* PROVIDED TEXT
A look at the world's energy situation, as well as a brief introduction into ECOFusion appears on the following YouTube video:



ECOFusion is a proposal to use electron cooled colliding beams in order to achieve a fusion energy source. Electron cooling is a process wherein an electron beam is laid on top of an ion beam. Trajectory errors within the ion beam are corrected as the ions interact with the electrons. The electron beam is continuously supplied fresh and then efficiently collected with little energy expenditure. This allows ions to be sent to the interaction region over and over again until they either fuse or are lost due to rare events.

Unfortunately, past attempts at colliding beam fusion failed to work, and the politics of even getting ECOFusion publicized have been daunting. And it is true that without some form of beam cooling it is easy to show that colliding beam fusion will not work. The reason for failure has been that multiple small scatterings dilute and destroy the beams before useful energy can be obtained. ECOFusion overcomes this conventional hurdle by using beam cooling to make a colliding beam fusion reactor possible. Beam cooling corrects for the effects of the multiple small scatterings that would otherwise destroy the beams.

* DATA PROVIDED

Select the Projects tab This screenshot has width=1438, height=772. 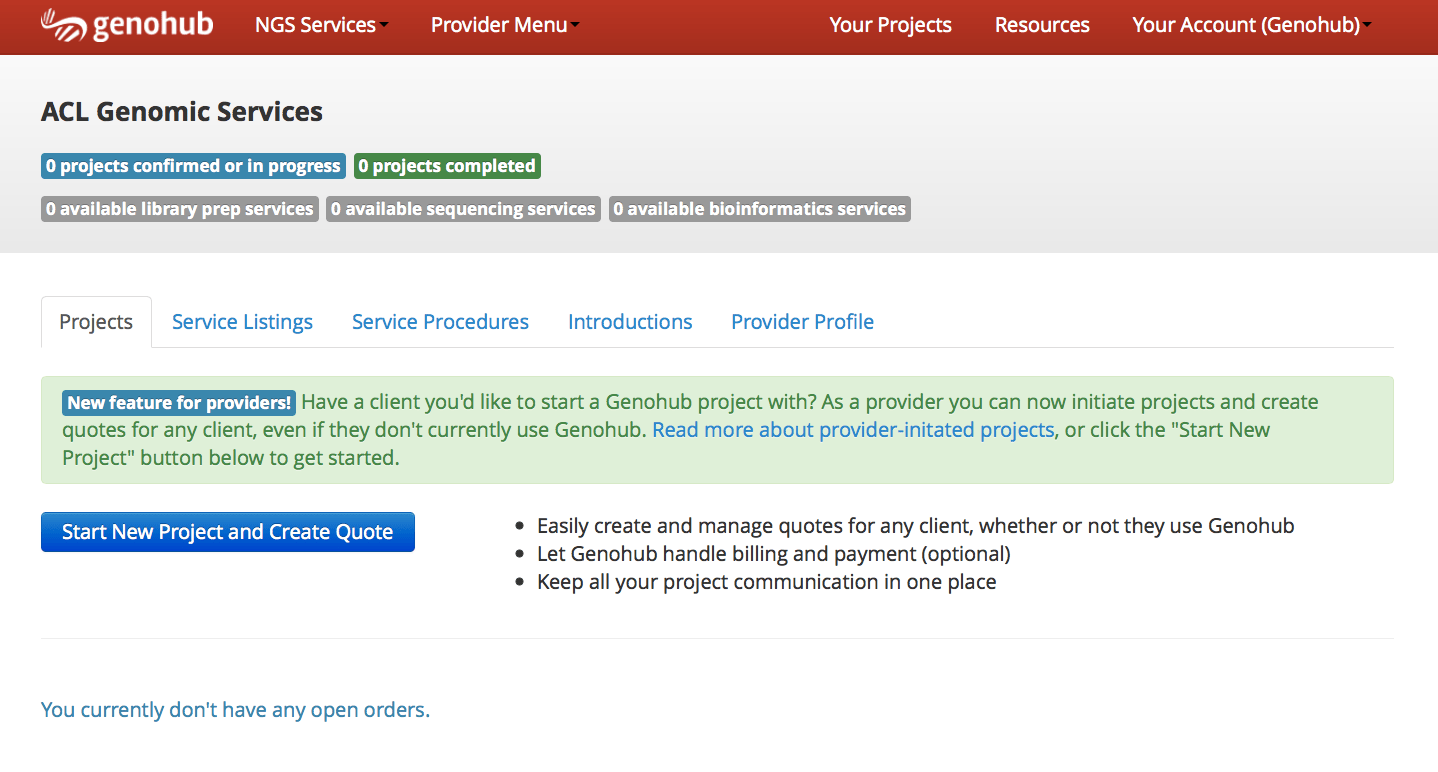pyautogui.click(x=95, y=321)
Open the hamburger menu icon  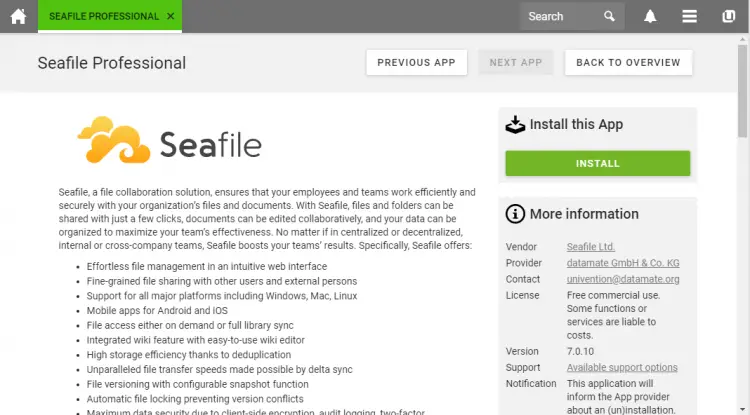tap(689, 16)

* GOAL
Write the next portion of the passage on ECOFusion, starting right after its final sentence. The material is separate from the passage on ECOFusion and bears no relation to it.

* OUTPUT
An overview of the ECOFusion concept, including the important topic of electron cooling, appears in the following YouTube video:



It is relevant to state my credentials, as I am the inventor of ECOFusion. I received a Ph.D. in accelerator physics from the University of Wisconsin in 1986. My Ph.D. studies were centered on electron cooling, which is a fundamental technology underlying ECOFusion. My thesis project involved the design and construction of a 2.5 million volt, ampere intensity electron beam device that was intended for the electron cooling of antiprotons at Fermilab. I went on to hold accelerator physicist positions at UCLA (where I helped to form the accelerator physics group), UCF (where I worked with Dr. Luis Elias on the design of free electron lasers), the SSC (where I was responsible for longitudinal physics designs), and IAT (where I served as lead accelerator physicist on Fermilab's PET accelerator). A few years after completing work on the PET project I spent six years designing ECOFusion.

In the past, every accelerator system I designed and built did work. I believe ECOFusion will work too.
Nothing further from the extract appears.